When preparing for a plastic surgery procedure, it's just as important to research your aftercare as it is to select the best plastic surgeon. You want to know how to properly take care of the investment you just made in your body. When diligently followed, your aftercare plan is what will get you looking and feeling better - faster. At Mend, we are goal oriented - your goals are our goals.
After surgery, you may be quite swollen for the first few weeks. This is known as the inflammatory stage of healing
Your tissues are infiltrated with transudate including leaked lymphatic fluid, water, protein, and cellular waste, as well as any retained tumescent fluid. This is the body's normal response to the surgery. The inflammatory phase of healing is actually necessary for healing!
However, all of that excess fluid can make you feel uncomfortable. There may also be bruising at the surgically treated areas. You will feel tight and stiff. The MLD during this time will to help you feel more comfortable by relieving pain, bruising and swelling. It will also expedite the healing process by facilitating improved wound oxygenation and nourishment and the removal of metabolic waste.
After your first couple of massages, you will feel relieved and you will notice that you are urinating more than normal. Plan on having 1-3 MLD sessions your first few weeks post op for optimal relief.
After the "watery" edema begins to subside, some clients find that they feel firmness or bumps in the surgically treated areas. This corresponds to the "proliferation stage" of healing. Your body is now working hard to reapir the surgically treated areas. This an important point to continue receiving lymphatic drainage as it will facilitate your body's healing in a smoother and more uniform way.
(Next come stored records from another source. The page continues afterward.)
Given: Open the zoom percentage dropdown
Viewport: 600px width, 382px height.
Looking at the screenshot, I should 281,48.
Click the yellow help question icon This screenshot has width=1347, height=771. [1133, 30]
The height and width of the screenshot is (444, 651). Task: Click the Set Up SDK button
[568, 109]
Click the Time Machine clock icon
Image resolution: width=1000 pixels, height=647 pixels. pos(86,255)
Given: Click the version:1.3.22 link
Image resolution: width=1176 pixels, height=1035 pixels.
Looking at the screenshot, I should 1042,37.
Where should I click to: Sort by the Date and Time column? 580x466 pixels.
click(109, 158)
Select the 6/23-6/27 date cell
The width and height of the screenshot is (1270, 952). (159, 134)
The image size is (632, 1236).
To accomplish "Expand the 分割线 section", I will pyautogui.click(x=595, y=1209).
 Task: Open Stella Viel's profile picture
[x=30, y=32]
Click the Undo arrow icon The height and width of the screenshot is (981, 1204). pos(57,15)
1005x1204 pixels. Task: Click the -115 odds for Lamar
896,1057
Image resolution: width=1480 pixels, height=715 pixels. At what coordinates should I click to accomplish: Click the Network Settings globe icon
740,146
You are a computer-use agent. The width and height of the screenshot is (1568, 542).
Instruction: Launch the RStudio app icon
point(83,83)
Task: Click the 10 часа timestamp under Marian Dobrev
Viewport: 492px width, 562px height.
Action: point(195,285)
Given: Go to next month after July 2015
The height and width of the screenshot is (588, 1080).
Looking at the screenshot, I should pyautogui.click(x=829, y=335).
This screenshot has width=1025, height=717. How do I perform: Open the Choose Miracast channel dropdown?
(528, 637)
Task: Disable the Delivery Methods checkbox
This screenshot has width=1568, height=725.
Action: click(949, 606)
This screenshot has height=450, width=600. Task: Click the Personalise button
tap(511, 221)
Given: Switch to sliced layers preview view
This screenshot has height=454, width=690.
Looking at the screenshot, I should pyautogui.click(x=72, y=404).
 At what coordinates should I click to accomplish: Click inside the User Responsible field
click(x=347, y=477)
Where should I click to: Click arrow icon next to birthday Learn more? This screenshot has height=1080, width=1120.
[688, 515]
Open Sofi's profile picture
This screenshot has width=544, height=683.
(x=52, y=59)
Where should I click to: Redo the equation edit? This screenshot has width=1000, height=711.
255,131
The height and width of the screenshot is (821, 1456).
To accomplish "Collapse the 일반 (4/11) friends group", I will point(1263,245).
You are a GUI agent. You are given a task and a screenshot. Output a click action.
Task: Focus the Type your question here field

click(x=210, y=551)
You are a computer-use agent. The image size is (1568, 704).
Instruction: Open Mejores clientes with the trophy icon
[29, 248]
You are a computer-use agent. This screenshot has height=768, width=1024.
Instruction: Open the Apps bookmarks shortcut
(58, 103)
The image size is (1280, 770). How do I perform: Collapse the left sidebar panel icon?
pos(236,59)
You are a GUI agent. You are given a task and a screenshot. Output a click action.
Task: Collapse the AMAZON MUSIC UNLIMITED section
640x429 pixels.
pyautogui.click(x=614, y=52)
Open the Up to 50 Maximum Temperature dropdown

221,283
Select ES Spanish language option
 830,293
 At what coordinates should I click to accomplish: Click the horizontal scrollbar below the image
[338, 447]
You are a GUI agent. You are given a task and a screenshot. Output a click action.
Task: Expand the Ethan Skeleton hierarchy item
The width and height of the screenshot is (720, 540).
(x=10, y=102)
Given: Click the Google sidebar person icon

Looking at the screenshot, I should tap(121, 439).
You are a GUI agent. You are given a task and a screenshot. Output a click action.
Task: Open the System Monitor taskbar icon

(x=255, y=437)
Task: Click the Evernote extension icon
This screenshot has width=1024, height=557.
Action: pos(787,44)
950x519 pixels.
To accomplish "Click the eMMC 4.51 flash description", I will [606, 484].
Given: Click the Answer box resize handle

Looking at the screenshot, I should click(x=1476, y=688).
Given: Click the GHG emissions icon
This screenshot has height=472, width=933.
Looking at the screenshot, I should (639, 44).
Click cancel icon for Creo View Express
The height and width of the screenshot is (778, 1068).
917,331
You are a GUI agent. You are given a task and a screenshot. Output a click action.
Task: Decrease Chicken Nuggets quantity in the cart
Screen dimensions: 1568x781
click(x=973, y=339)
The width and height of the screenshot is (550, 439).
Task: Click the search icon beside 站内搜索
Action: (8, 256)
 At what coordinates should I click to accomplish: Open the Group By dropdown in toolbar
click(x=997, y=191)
The next step is called the remodeling stage of healing. It is important to continue with your massages through this time to ensure that the scar tissue does not thicken or arrange itsself in a haphazard manner.
Ensuring a Speedy Recovery
Ensuring a Speedy Recovery
There is no shortage of information and opinions on the internet. It's easy to spend hours on YouTube and social media deep diving into "tips" and stories about how people recovered from their surgery. I caution against this for a number of reasons, the first one being that the vast majority of these videos are posted by folks without any training in medicine, massage therapy, or the lymphatic system.
When having your pre op surgery consultation, inquire about the surgeon's aftercare protocol. Then, you need to factor that into your surgery budget and plan to follow it. Make sure that your recovery plan is specific to your body and healthcare needs. What's right for someone else might not be appropriate for you. There are many health related factors that can impact your recovery.
If your aftercare plan calls for manual lymphatic drainage, be sure to seek treatment with a properly trained certified lymphedema therapist (CLT) or certified manual lymphatic drainage therapist (CMLDT) and know the difference between the two. A CLT has received medical level education with a mandatory minimum of 135 hours of training in the anatomy and physiology of the lymphatic system. Approximately 35 hours of the theoretical coursework is online; 100 hours of the training is required to be live and hands on in the classroom. CLTs are trained to treat patients with lymphedema.
A CMLDT receives approximately 40 hours of training. This training may or may not be offered online in combination with live instruction. Since there is no set standard for CMLDT training, it depends on the school the therapist attends. Those who complete this course are not trained to treat patients with lymphedema.
It is important to interview the person you're seeking your aftercare with. Ask your post op massage therapist 1. if they are a licensed massage therapist 2. if they are a CLT or CMLDT and 3. if they received their instruction online or in person. If the therapist is not licensed, do not hire them. If you wouldn't hire an unlicensed doctor to perform your surgery, why would you hire an unlicensed massage therapist to perform your post op massages? If they have received their "certificate" via online instruction only, do not hire them. They are not sufficiently trained to treat post surgical clients. The risk of developing complications after any type of surgical procedure is very real. You absolutely do not want someone manipulating your body if they are not properly trained and well seasoned in their discipline.